On December 15, 2011, a California state court approved a settlement agreement that resolved a consolidated shareholder derivative suit against former directors and officers of SciClone Pharmaceuticals, Inc, a NASDAQ-listed pharmaceutical company headquartered in Hong Kong. The litigation stemmed from an August 9, 2010 announcement SciClone made in its Form 10-Q, in which the company disclosed that the SEC and DOJ had initiated FCPA investigations into the company’s sales practices in foreign countries, such as China.
SciClone shares declined 41% the day after the disclosure. Within two weeks of the announcement, seven shareholder derivative class actions were filed against SciClone’s officers and directors on behalf of the company. See FCPA Autumn Review 2010. Several of those actions were later consolidated as In re SciClone Pharmaceuticals, Inc., Shareholder Derivative Litigation, No. CIV 499030, in California state court.
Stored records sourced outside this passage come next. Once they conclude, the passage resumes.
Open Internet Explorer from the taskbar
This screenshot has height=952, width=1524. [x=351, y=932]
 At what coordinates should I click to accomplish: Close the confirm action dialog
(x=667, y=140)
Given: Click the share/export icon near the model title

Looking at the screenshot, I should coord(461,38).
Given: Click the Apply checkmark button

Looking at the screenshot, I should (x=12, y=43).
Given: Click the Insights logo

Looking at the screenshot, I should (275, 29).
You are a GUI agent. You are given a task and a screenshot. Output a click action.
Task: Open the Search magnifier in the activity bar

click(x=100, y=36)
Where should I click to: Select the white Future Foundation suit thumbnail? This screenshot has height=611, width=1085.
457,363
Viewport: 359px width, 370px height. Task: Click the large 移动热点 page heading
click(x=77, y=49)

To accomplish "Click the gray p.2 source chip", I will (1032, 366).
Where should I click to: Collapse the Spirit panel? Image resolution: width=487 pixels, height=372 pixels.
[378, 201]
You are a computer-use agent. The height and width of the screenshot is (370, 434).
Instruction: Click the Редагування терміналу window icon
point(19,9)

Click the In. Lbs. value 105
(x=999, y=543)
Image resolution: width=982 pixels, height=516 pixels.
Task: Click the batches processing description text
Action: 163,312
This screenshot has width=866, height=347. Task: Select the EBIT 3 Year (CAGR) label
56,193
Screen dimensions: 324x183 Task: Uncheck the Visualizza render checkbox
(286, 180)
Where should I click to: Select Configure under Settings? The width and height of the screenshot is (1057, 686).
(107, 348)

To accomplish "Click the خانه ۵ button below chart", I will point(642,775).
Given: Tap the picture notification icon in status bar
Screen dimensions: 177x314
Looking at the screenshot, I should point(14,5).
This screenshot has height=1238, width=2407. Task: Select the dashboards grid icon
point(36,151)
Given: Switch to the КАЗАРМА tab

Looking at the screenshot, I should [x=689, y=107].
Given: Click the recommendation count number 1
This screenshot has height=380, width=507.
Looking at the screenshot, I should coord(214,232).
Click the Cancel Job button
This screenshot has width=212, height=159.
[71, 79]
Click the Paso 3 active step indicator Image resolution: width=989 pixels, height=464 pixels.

The plaintiffs’ primary claim asserted that the company’s former officers and directors “by reason of their failure to implement and maintain internal controls and systems at the Company to assure compliance with the FCPA, breached their fiduciary duties.”
Although the individual defendants denied all charges of wrongdoing or liability against them and denied that the plaintiffs, the Company, or its shareholders were harmed by their alleged omissions, the parties agreed to settle the matter under the following conditions:
SciClone must implement and maintain for at least a three year period certain Corporate Governance Measures. These include:
A requirement that the Company pursue personnel actions against any director, officer, employee, or independent contractor found to have participated in an “Established Violation,” defined as a “guilty plea or other admission of guilt under penalty of perjury, or a criminal or civil judgment or sanction.” The Company is also tasked with considering whether to take action to recoup “all incentive based compensation paid to the director, officer, employee, or independent contractor that would not have been earned but for the Established Violation.”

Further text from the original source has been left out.